* YOUR OBJECTIVE: Extract each line holding the word "agent" from the entries.

* MATERIAL SUPPLIED:
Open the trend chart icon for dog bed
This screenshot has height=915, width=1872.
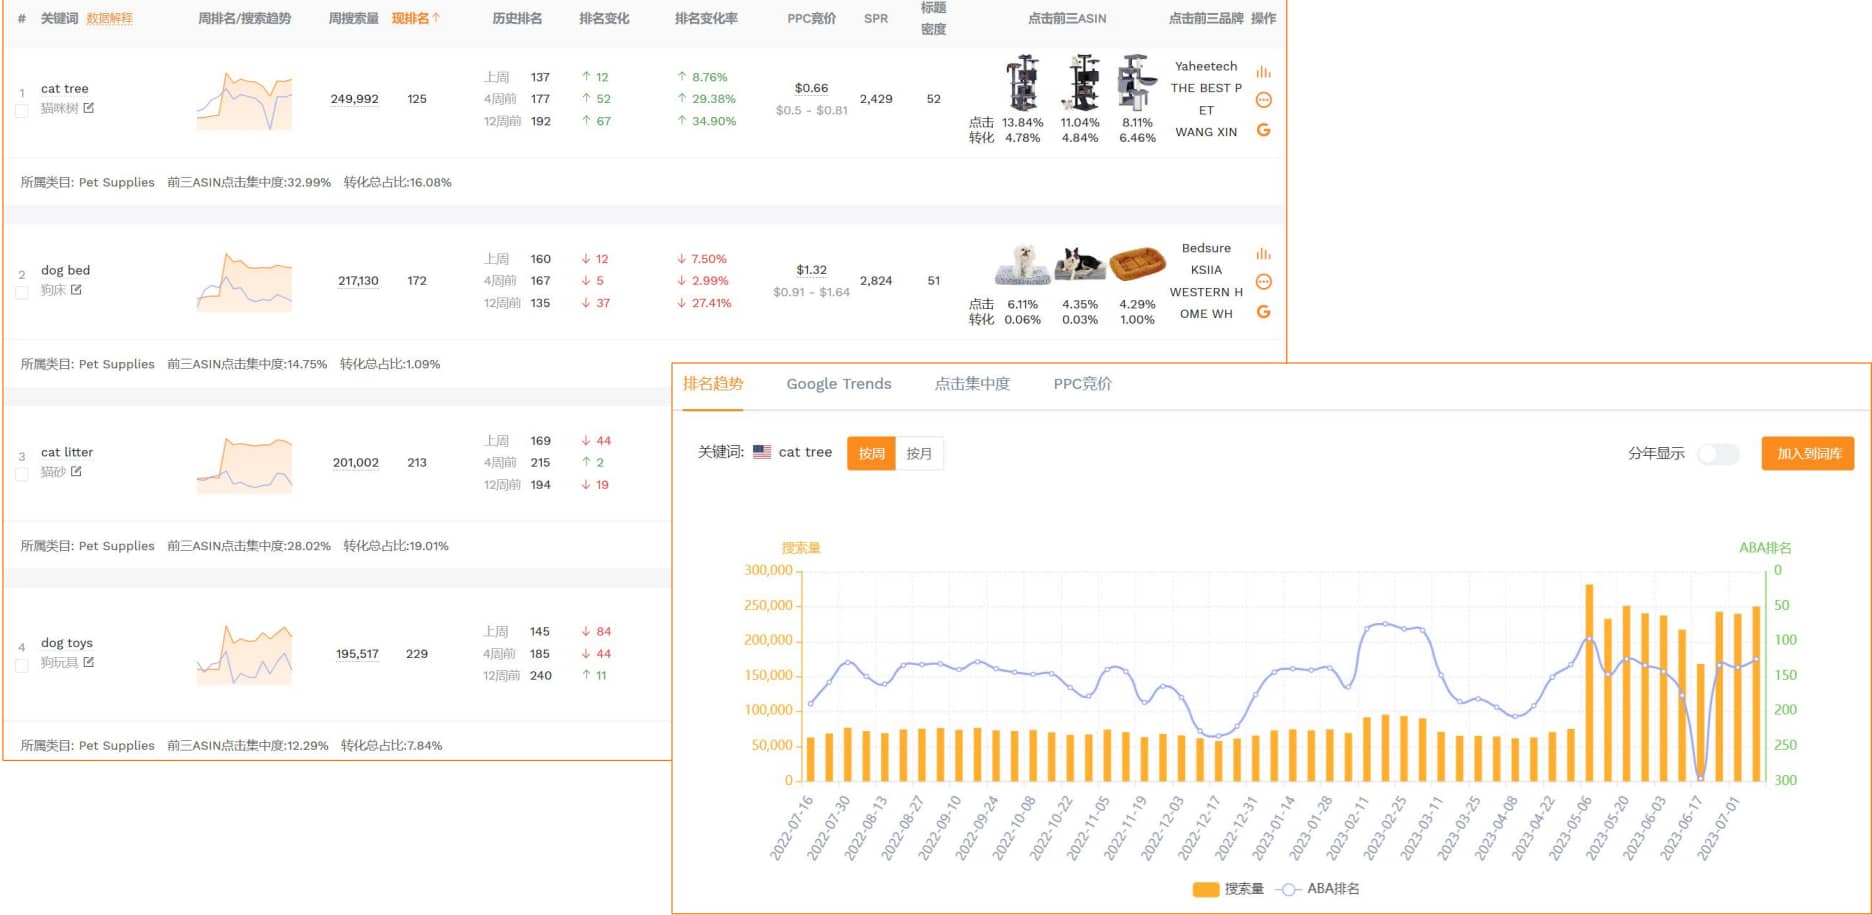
--
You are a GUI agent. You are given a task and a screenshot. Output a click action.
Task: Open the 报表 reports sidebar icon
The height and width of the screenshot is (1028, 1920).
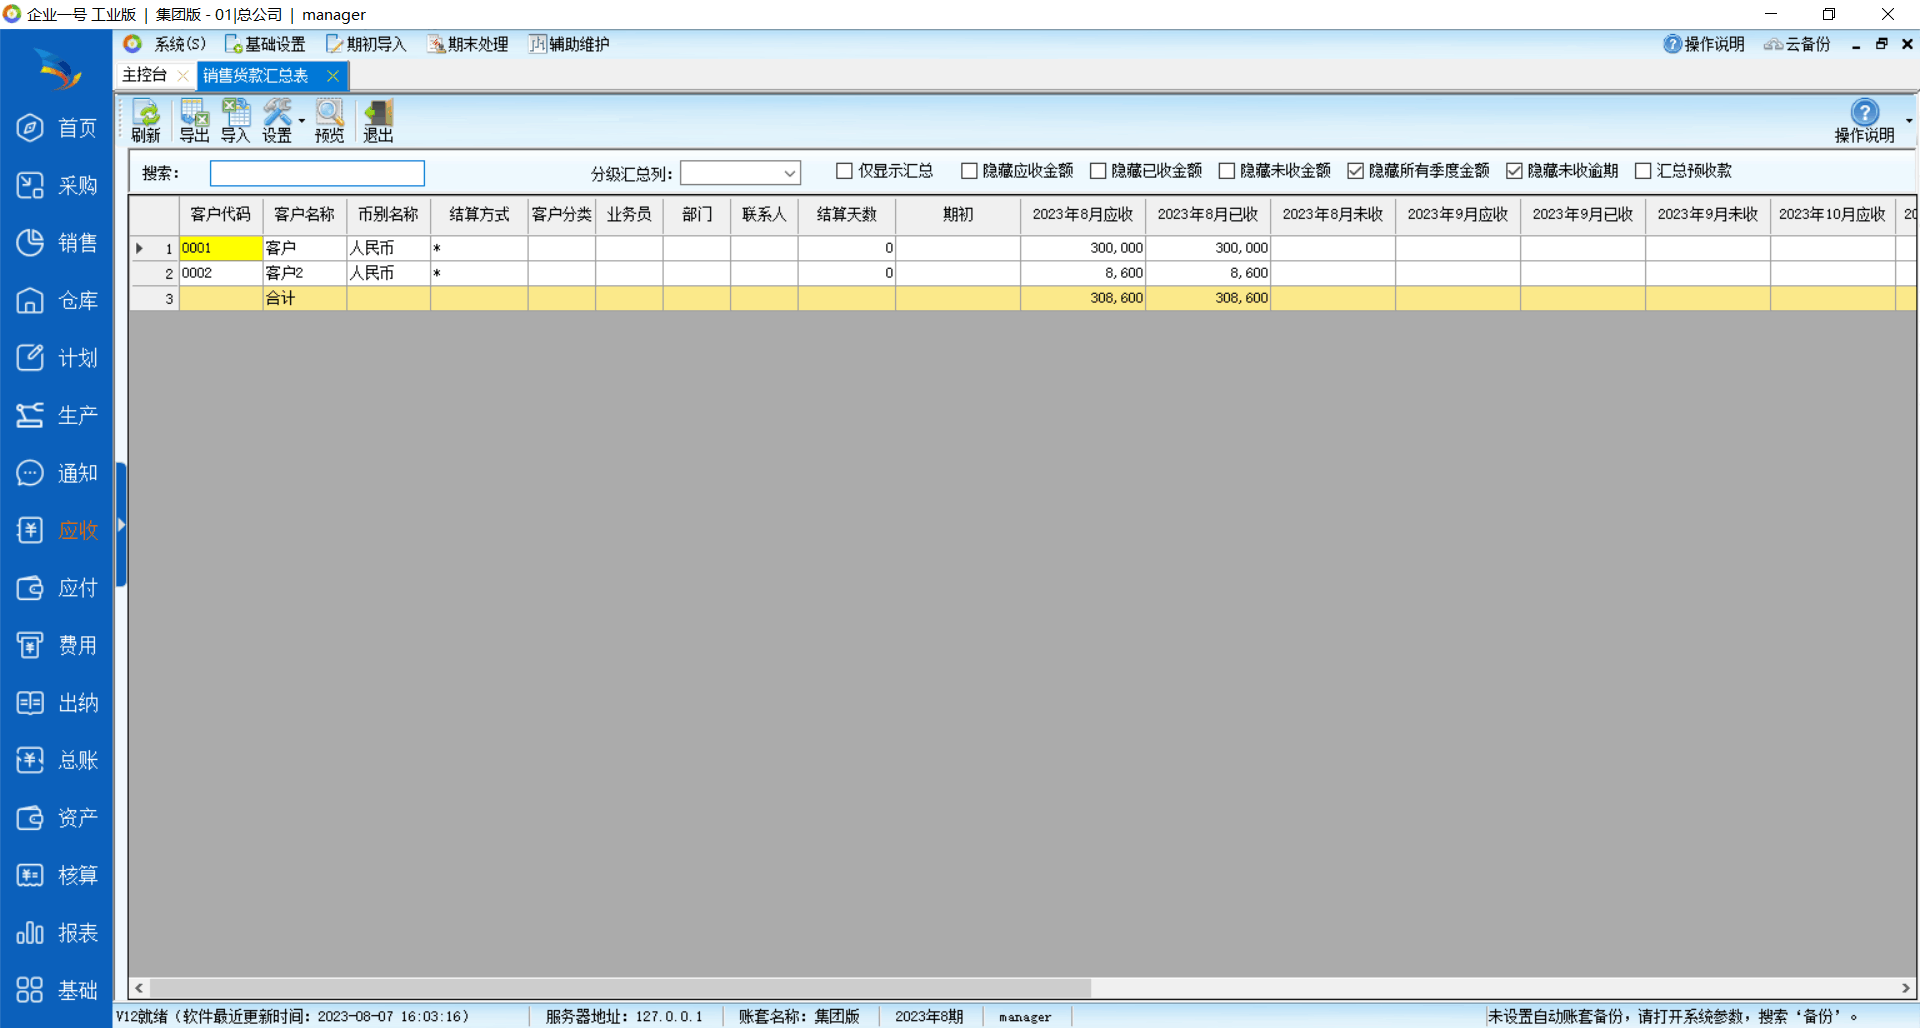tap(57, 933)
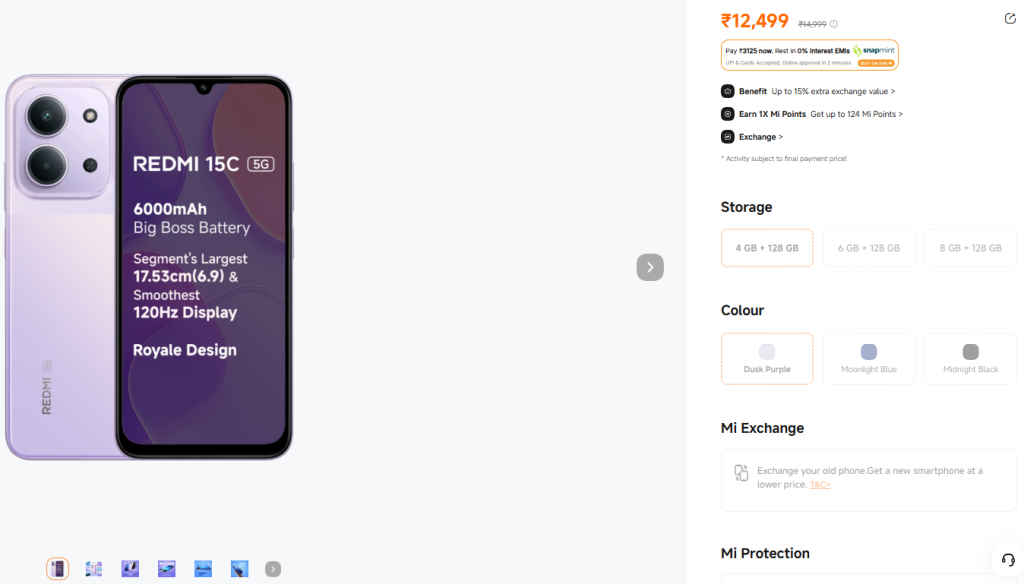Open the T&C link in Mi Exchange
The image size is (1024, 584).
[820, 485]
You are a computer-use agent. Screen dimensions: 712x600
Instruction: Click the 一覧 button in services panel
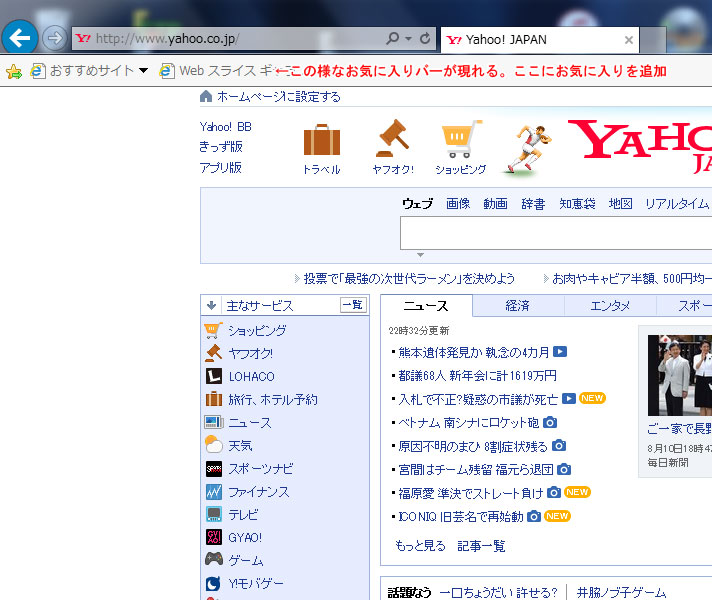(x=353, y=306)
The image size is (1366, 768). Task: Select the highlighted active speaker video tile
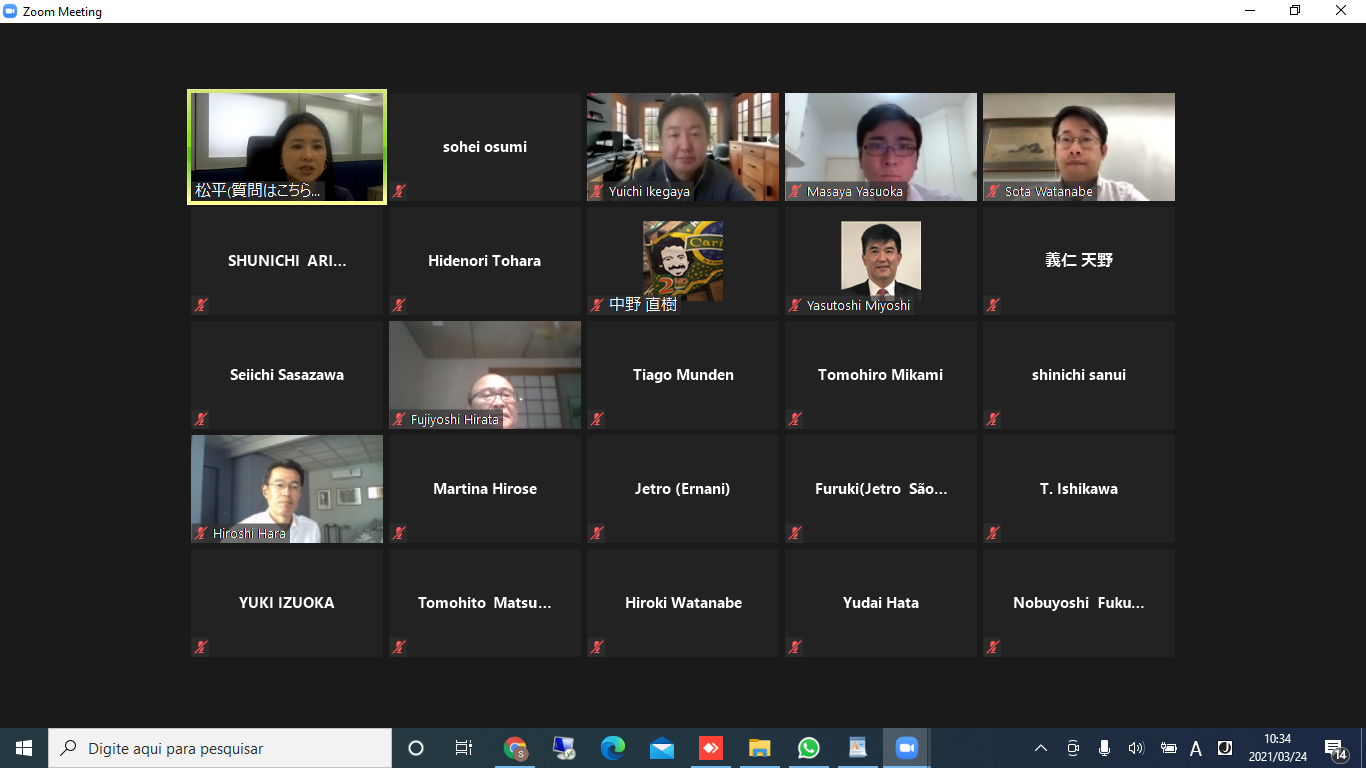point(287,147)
---
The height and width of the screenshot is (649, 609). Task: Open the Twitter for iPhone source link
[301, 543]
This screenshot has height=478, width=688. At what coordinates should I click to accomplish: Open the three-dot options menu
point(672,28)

* EXERCISE ANSWER:
You are a GUI agent. You are given a task and a screenshot. Output a click action.
You are a computer-use agent. Screen dimensions: 712x600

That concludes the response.